[Exercise materials]:
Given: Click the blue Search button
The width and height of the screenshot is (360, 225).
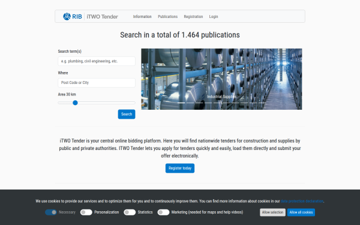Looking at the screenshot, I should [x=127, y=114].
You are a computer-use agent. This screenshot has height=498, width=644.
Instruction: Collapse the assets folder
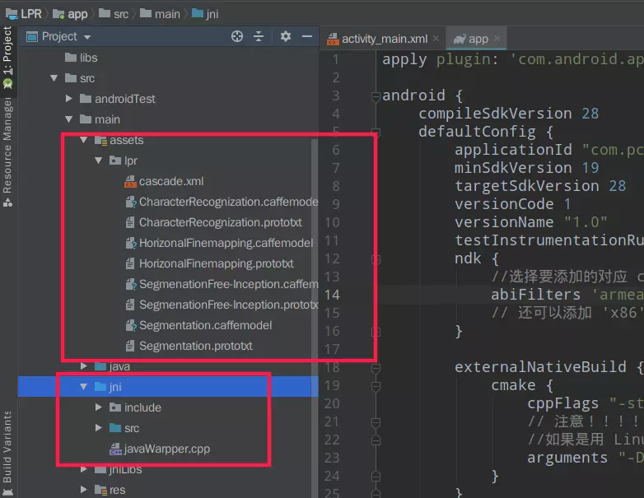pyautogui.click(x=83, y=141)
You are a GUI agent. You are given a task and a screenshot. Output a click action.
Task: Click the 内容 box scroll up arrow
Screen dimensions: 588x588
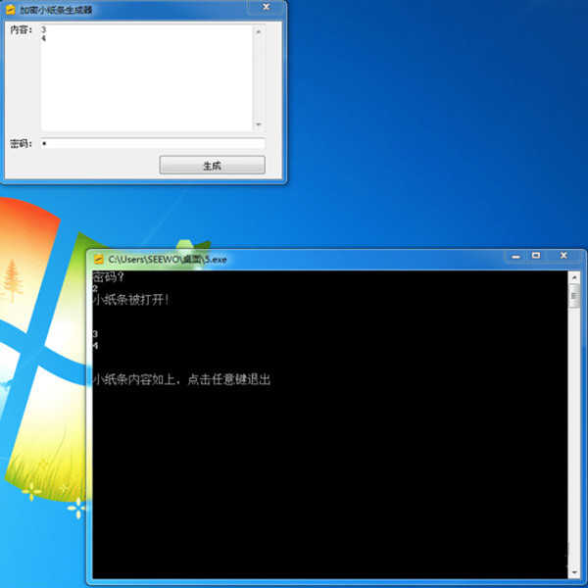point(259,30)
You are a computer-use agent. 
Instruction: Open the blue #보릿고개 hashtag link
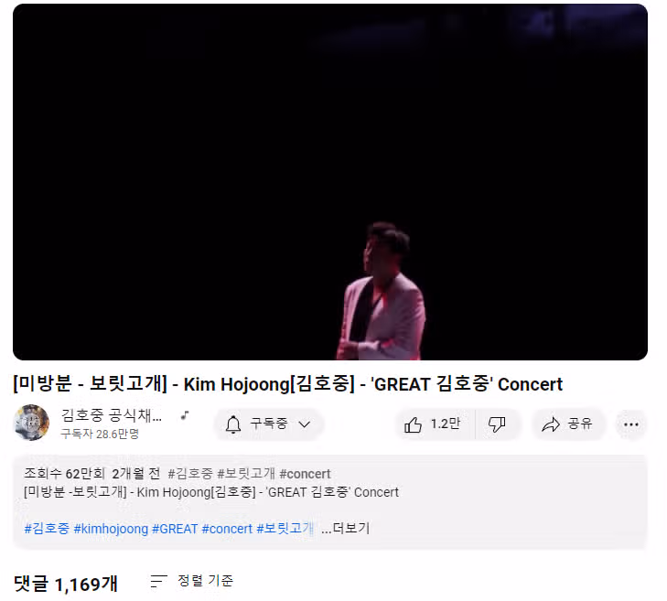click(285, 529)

--

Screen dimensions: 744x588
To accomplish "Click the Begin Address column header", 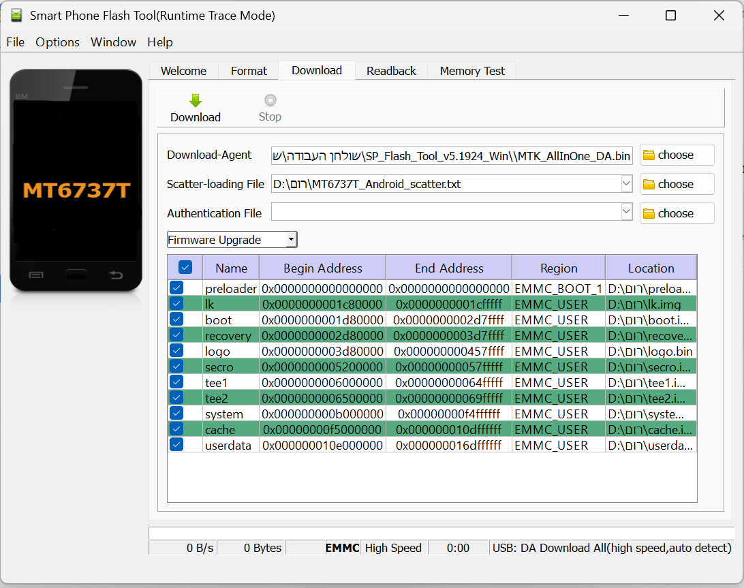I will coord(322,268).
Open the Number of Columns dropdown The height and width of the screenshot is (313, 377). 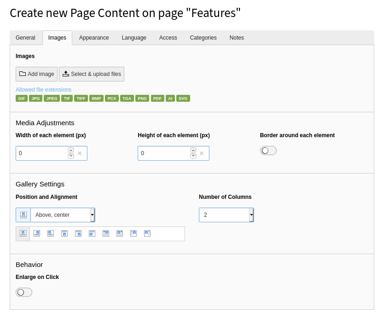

* * *

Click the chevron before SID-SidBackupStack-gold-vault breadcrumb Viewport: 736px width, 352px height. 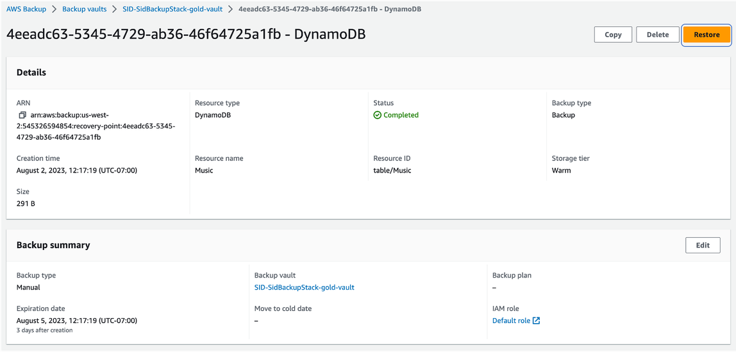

[Directions]: Go through the listing above and work out how many lines contain the string "computer". Reply with the number alone.

[Solution]: 2